Он, как мальчишка, бросался на всякую всячину и оживился ещё больше, как только кончилась степь.
А степь оборвалась как-то сразу. Попетляли мы немного среди холмов, и сразу же начался горный Алтай: страна тайги и бурных прозрачных рек, край медведей и глухарей, тайменей и хариусов.
Дорога потянулась среди синих гор. У обочины замелькали высокие сосны, ели да стройные пихты, которые упирались острыми вершинами в облака. Наконец показались и кряжистые, могучие кедры, густо унизанные ещё незрелыми фиолетовыми шишками.
Солнце скрылось за высокой горой, и сейчас же потянуло прохладой. За поворотом подбежала к самой дороге прозрачная, хрустальная Бия. Она с грохотом билась в серые отвесные скалы, бесновалась на порогах.
В широком, просторном плёсе вода вихрилась воронкой в чёрном омуте и крутила кедровую шишку. Видно, кто-то сорвал её в верховьях, увидел, что семена ещё не созрели, и бросил в воду. Река подхватила её и понесла, закружила и будет нести вниз, пока не выбросит на каменистую отмель.
Совершенно неожиданно грохнул выстрел, и машина остановилась. Шофёр вылез из кабины, ударил носком в спущенную камеру и закричал:
— Не видите, что ли? Авария! А ну — с машины!
Перед нами был высокий утёс-бом, прозванный Большим Иконостасом. Отвесная скала в двадцать этажей высотой вся состояла из тёмных камней, изрезанных вдоль и поперёк узкими трещинами. И эти камни казались потускневшими от времени карагинами или иконами.

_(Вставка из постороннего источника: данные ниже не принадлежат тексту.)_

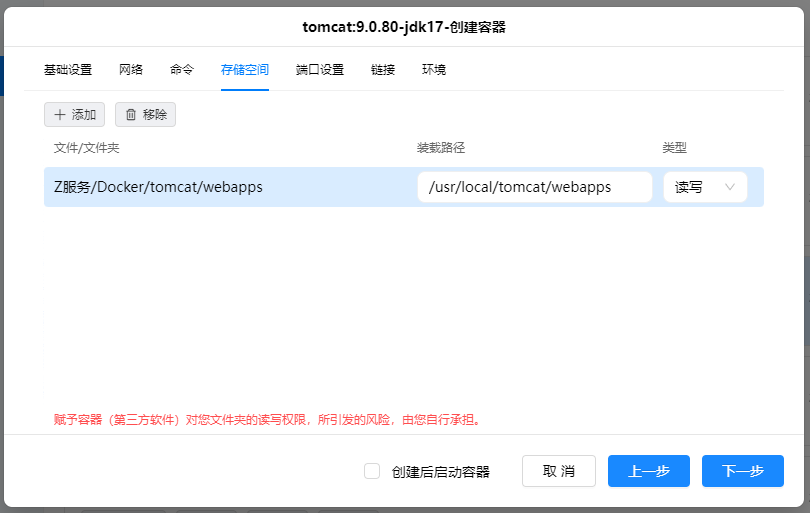810x513 pixels.
Task: Click the plus icon to add a folder
Action: (x=60, y=115)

Тысячи птиц вились над Иконостасом. Они вырывались из своих нор, падали от скалы к воде, проносились над Бией и возвращались к птенцам то с бабочкой, то с мошкой в клюве. А если хотели напиться, то чёрным свистящим комочком резали воздух над прозрачной струёй, подхватывали на лету каплю воды широким чёрным клювом и снова резвились в воздухе.
Антон Иванович окаменел, увидев столько птиц.
— Андрей Силыч! Окажите услугу: соберите людей, спустите меня на верёвке со скалы. Такой случай, знаете, нельзя упустить, а я никогда не видел, как живёт колючехвостый стриж.
— Колючехвостый? — удивился лесник.
— Да. У этих стрижей восемь перьев хвоста оканчиваются острыми шипами, как у розы. Такие шипы есть и у дятла, и он всегда упирается ими в дерево, когда долбит ствол.
— Я не против, — сказал лесник, — как вот хлопцы? Спустим доцента со скалы? — обратился он к пассажирам, которые сгрудились вокруг Антона Ивановича.